When you look at figures for actual companies, you often find declines of 90% between 1929 and 1934. In agriculture, the 20s were disastrous as the substitution of the tractor for the horse freed millions of acres for market production, ruining the farmers. Whatever the technological advances may have been, there were simply no markets to support them.
I’ve long found this decade of the 30s to be of interest because it seems intuitively obvious that it’s a hinge-point of the transition from coal to oil and hydro-electric. Now we’re very close to another point at which we change our sources of energy.
Of course, older folks like myself might just figure, why bother? Frying the planet like an egg won’t happen while I’m alive, so why rock the boat?
Wouldn’t that be fun?
March 12th, 2009 at 1:21 pm
DTM – I guess it just gets my dander up because people make this mistake all the time.
I can’t tell you how many people I’ve seen suggesting some kind of productivity miracle in China over the last 30 years. Yes, there has been an increase in total factor productivity that cannot be sneezed at. But neither can increases in K and especially L.
Understanding that GDP growth is a multi-factor product of at least some combination of increases in labor (not just bodies, but also labor skill levels), total capital available, and productivity would go a long way toward understanding why it isn’t especially shocking that the US has had stronger GDP growth than Europe, yet they end up with higher GDP/capita growth (in PPP terms).
March 12th, 2009 at 1:39 pm
the US has had stronger GDP growth than Europe, yet they end up with higher GDP/capita growth (in PPP terms).
As reported by the OECD, growth in GDP/capita (in PPP terms) in the United States and the EU15 was virtually identical between 1970 and 2006. Over the more recent period from 2001 to 2006, growth has been higher in the U.S. than in the EU15.
March 12th, 2009 at 2:21 pm
Andrew at 6:
Re: where unemployment losses were, you can find them in the section of the 1940 census titled: “Comparative occupation statistics for the United States, 1870 to 1940, a comparison of the 1930 and the 1940 census occupation and industry classifications and statistics: a comparable series of occupations statistics, 1870 to 1930; and a socio-economic grouping of the labor force, 1910 to 1940..”
March 12th, 2009 at 2:25 pm
the 1930s were the last blowout of Norman Angell’s world, and it represented many of the last gains of the victorian age’s globalization. Cross-fertilization was at a peak in the sciences and engineering. In general, the revolutions that happened in the 1930s, to me, was probably a product of increased urbanization and communications.
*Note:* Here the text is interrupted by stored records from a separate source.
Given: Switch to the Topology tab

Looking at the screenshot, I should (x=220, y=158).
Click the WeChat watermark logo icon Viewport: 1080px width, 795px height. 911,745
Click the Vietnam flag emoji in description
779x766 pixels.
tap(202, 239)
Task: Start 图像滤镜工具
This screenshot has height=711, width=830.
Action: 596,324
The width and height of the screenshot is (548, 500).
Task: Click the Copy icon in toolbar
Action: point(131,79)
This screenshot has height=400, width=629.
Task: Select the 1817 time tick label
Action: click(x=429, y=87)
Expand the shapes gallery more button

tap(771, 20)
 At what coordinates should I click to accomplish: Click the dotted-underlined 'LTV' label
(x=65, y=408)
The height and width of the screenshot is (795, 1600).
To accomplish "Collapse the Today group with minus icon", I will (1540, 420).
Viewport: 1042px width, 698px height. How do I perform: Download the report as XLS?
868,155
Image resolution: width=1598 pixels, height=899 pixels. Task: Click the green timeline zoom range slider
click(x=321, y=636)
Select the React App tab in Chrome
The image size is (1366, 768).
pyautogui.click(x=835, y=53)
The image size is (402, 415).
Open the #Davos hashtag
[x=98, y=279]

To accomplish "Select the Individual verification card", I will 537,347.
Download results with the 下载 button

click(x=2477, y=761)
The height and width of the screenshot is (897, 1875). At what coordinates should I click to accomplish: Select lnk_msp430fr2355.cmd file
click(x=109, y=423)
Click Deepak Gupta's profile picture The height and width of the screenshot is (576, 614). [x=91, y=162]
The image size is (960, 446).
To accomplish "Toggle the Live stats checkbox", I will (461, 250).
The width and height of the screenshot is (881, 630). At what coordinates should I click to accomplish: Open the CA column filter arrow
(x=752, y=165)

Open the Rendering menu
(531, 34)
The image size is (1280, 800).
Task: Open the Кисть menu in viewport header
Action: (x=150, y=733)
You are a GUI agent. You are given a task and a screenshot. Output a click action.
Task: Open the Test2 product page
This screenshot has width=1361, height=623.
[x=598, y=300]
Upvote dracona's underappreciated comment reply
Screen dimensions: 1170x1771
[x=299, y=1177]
The innovations held on and were fully exploited because of world war though. If *we* had a *real* war tomorrow, we’d start mining much of our substantial collections of knowledge and putting them into working ideas as well. In general, the 1930s were full of experiment-lab conflicts like the Spanish Civil War…
March 12th, 2009 at 4:27 pm
Having charts/grpahs that don’t pop to a legible size for all the words makes the FSM lose a noodle.
March 12th, 2009 at 8:13 pm
Why is this at all surprising, Matt?
Hell, we went from this to this in fifteen years.
March 13th, 2009 at 2:32 am
Between the Hoover Dam, the Tennesee Valley Authority and hundreds of smaller projects, government vastly increased the supply of electricity. So the figures don’t surprise me, but I do find it irritating how conservatives remain in denial that government did good things, and remain opposed to trying similar things today.